*Data to examine:*
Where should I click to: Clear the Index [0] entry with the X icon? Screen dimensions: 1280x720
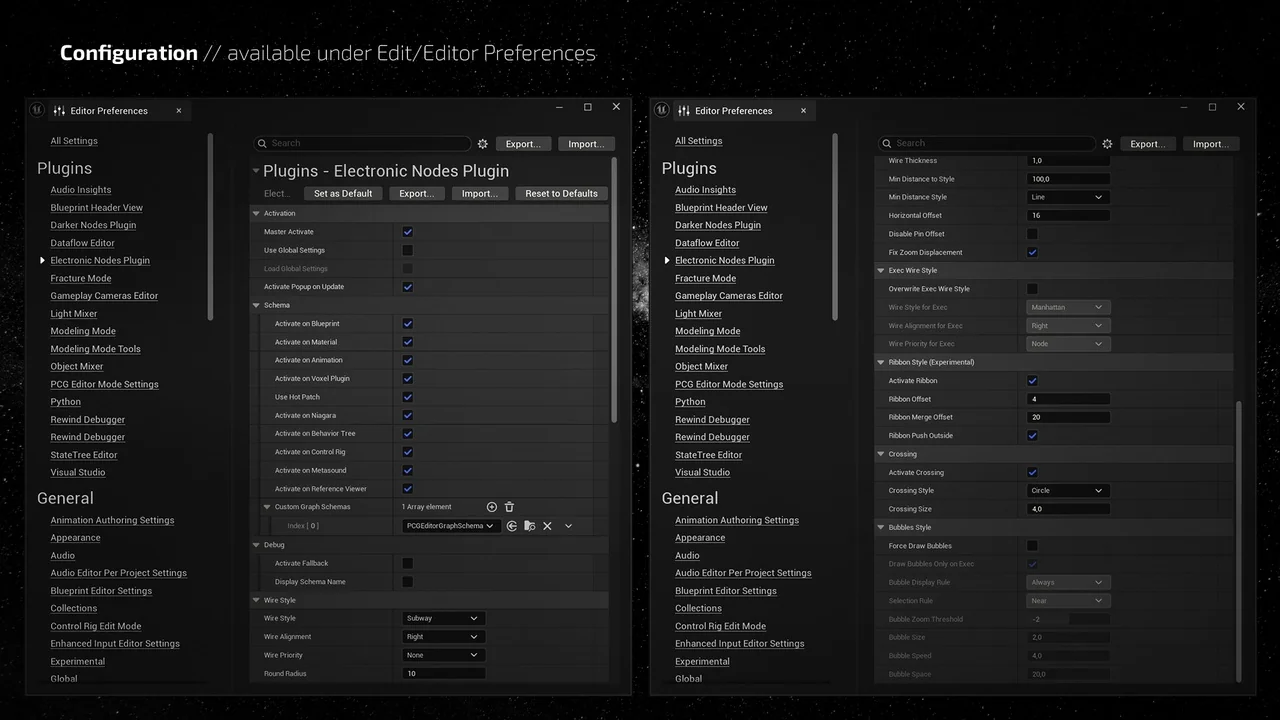(x=547, y=525)
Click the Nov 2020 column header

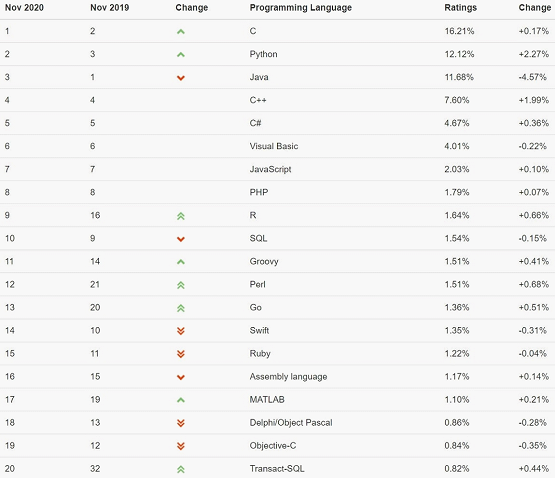pyautogui.click(x=24, y=7)
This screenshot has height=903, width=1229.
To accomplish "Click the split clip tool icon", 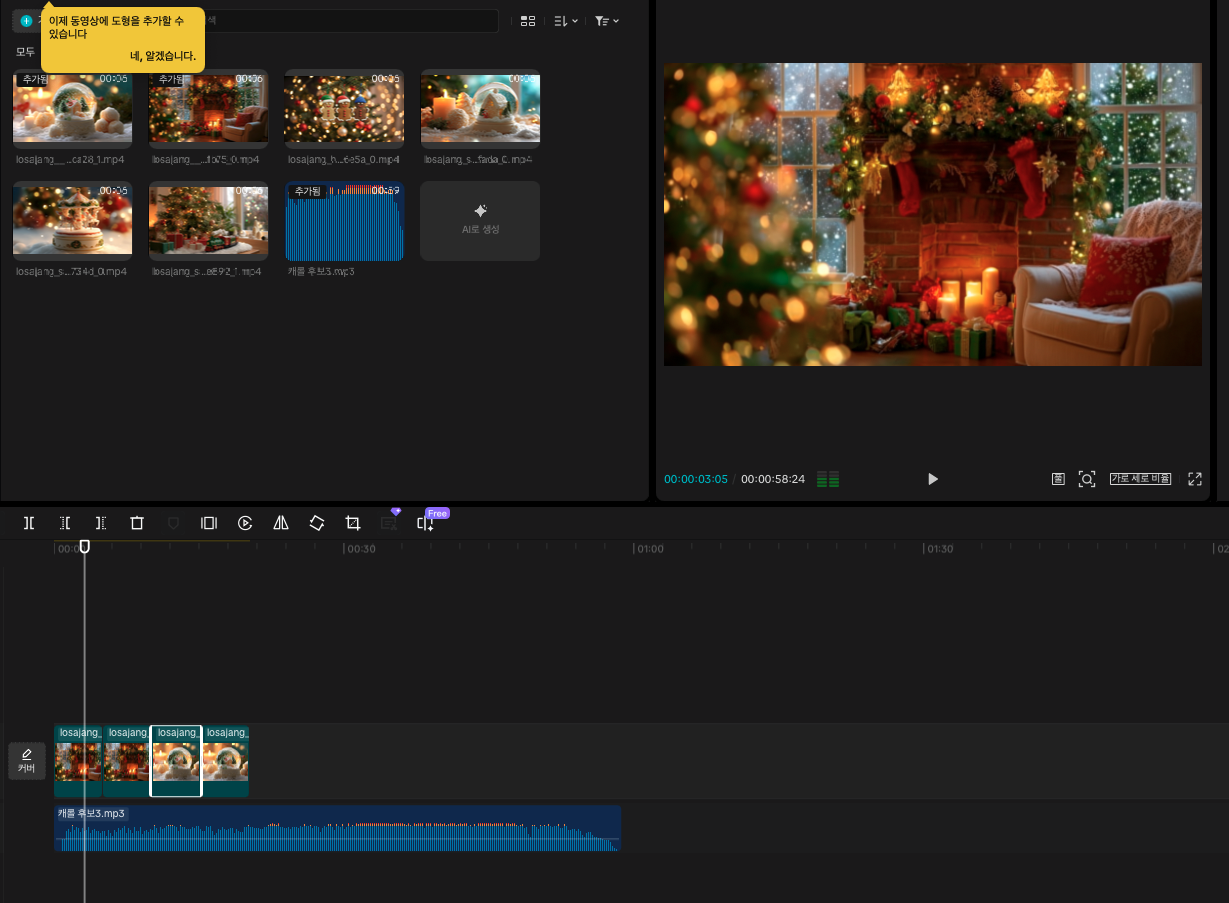I will pos(29,523).
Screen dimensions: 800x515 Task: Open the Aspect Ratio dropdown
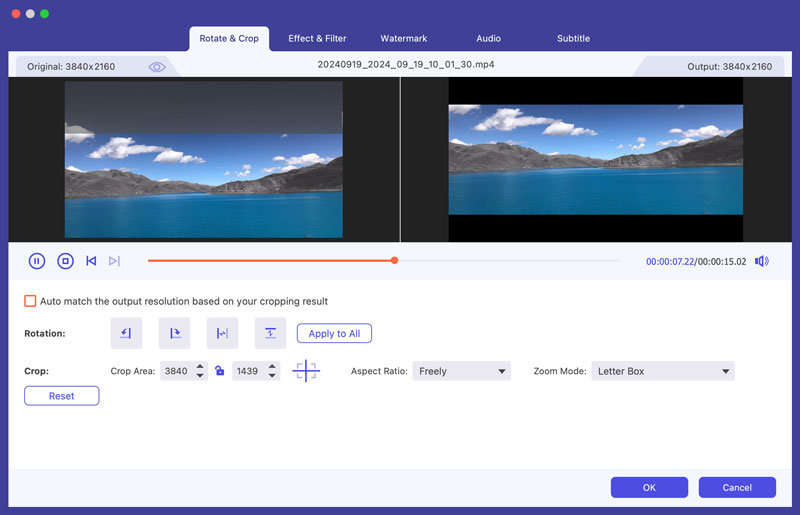pyautogui.click(x=461, y=371)
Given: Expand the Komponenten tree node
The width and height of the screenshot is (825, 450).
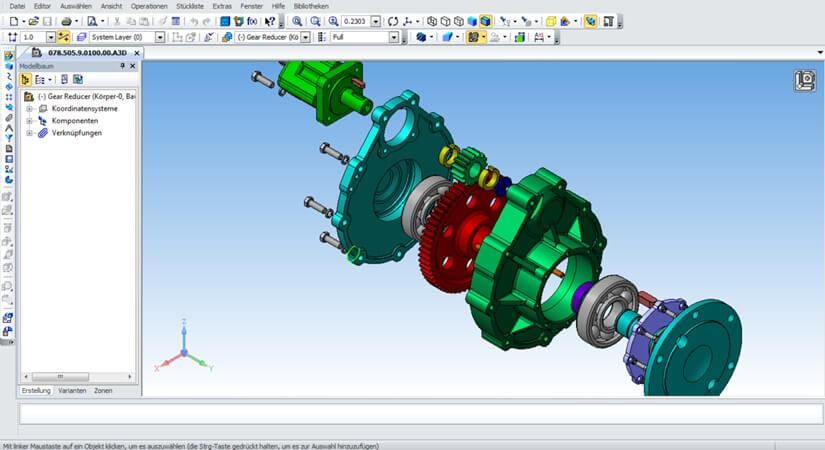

*Work to complete:* Check every line of the data, and copy the ones that contain "height".

*Solved exercise:*
This screenshot has height=903, width=1229.
The width and height of the screenshot is (825, 450).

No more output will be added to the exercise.